Smith, Commerzbank: I understand the NAIC rating is only given at the end of a transaction, so investors aren’t aware of the actual rating at the outset when they’re doing their analysis.

Rothenberg, MetLife: Yes, there’s an opportunity to pay for pre-designation on a deal, but almost always the designation from the regulator only comes after the deal is done.

Fretwell, M&G: The NAIC allocates a rating that the insurance companies very rarely pay any attention to, with the exception of the allocation of capital. That’s what it’s there for — the regulator allocating capital. So it’s generally assigned after the deal is done and so it would be no use to an investor. UK investors are ruled by Solvency II and so NAIC ratings are not useful for them.

An illustration of how much it is pure regulatory is the number of restructurings where there’s a danger the NAIC will rate something a ‘3’ or lower, which means a much higher capital allocation than an NAIC ‘2’. But the US investors will say “maybe we can find a rating agency opinion that will coincide with our preference capital allocation and they could get us a triple-B kind of rating”. The NAIC has said that it will take that external rating over its own rating. So, I guess the phrase that comes to mind is gaming the system.

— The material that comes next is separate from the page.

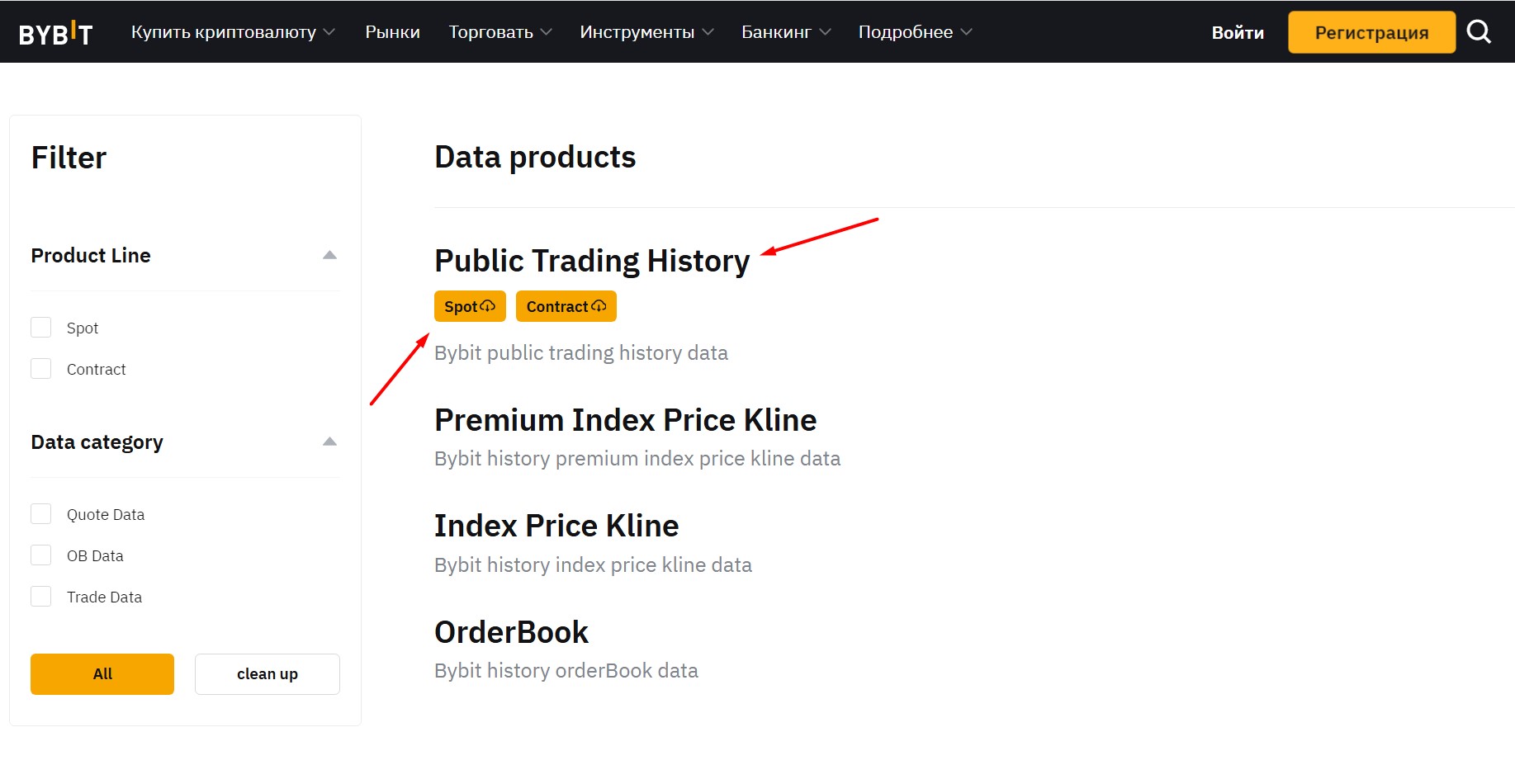The height and width of the screenshot is (784, 1515).
Task: Download Contract public trading history
Action: pyautogui.click(x=566, y=306)
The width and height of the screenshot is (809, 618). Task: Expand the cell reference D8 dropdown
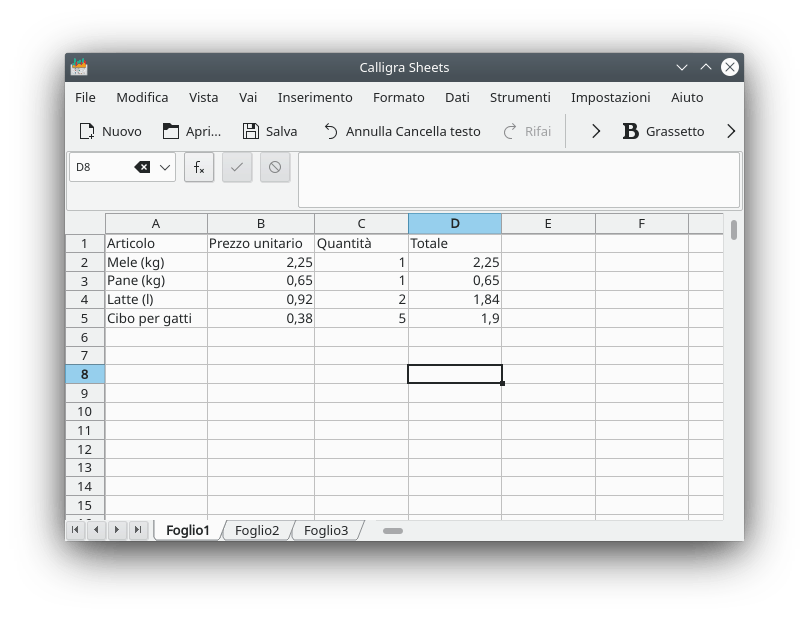(x=165, y=167)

Having a system that is so transparently there for the convenience of the regulator and not the investor, I can’t see what it would add at all. US investors are very sophisticated, so they do their own credit work and so would take an external rating of interest, but not rely on it.

Boehmer, Helaba: In the Schuldschein market, most issuers appreciate that there’s no rating requirement. Less complexity, less cost, same as with the documentation. So there are two selling points. On the investor side, they do their own diligence.

Leighton, Great Portland Estates: The NAIC feels like a very opaque institution. We’ve been upgraded once, downgraded twice, I think, but it’s very hard to know. All unrated propcos were downgraded by the NAIC following the referendum. That’s what I’ve been told by banks — unless you have a rating. Which, to me, is nonsense. To think that every company, irrespective of anything to do with their credit, needs to be downgraded undermines the institution.

GlobalCapital: What needs to be learnt from the recent Carillion and Steinhoff debacles? Will there be a retreat from those sectors or from riskier credits in general?

Fretwell, M&G: Let’s deal with Steinhoff because it’s easier, in a way. That’s your traditional accounting irregularity. What do you learn from that? That one man cannot do all these deeds by themselves, so there must be a question of governance, and then you’ve got to ask about the quality of the audit. Both of those will be inspected.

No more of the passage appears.